* _Task brief_: Would you give again, exactly as written, the lines from the opening of the records to the line with "Image resolution: width=718", that line included and pictures excluded?

Data extracted from a collection

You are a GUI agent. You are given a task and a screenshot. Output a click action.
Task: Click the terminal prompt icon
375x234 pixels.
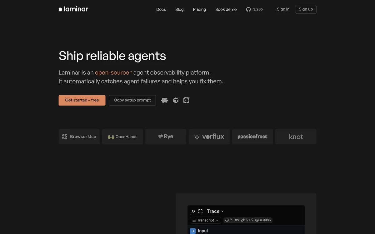click(186, 100)
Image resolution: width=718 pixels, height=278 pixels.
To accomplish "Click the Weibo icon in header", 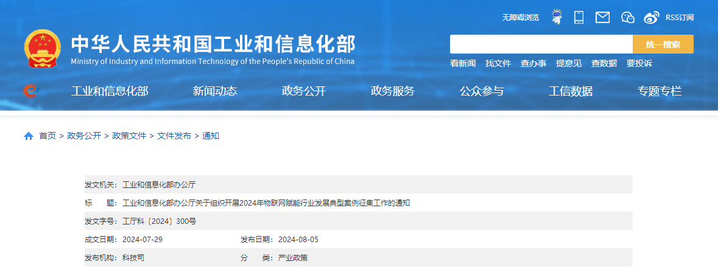I will coord(652,17).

* _Response below_:
You are a GUI agent. You are given a task and a screenshot. Output a click action.
Task: Click the terminal prompt icon
375x234 pixels.
click(186, 100)
Image resolution: width=718 pixels, height=278 pixels.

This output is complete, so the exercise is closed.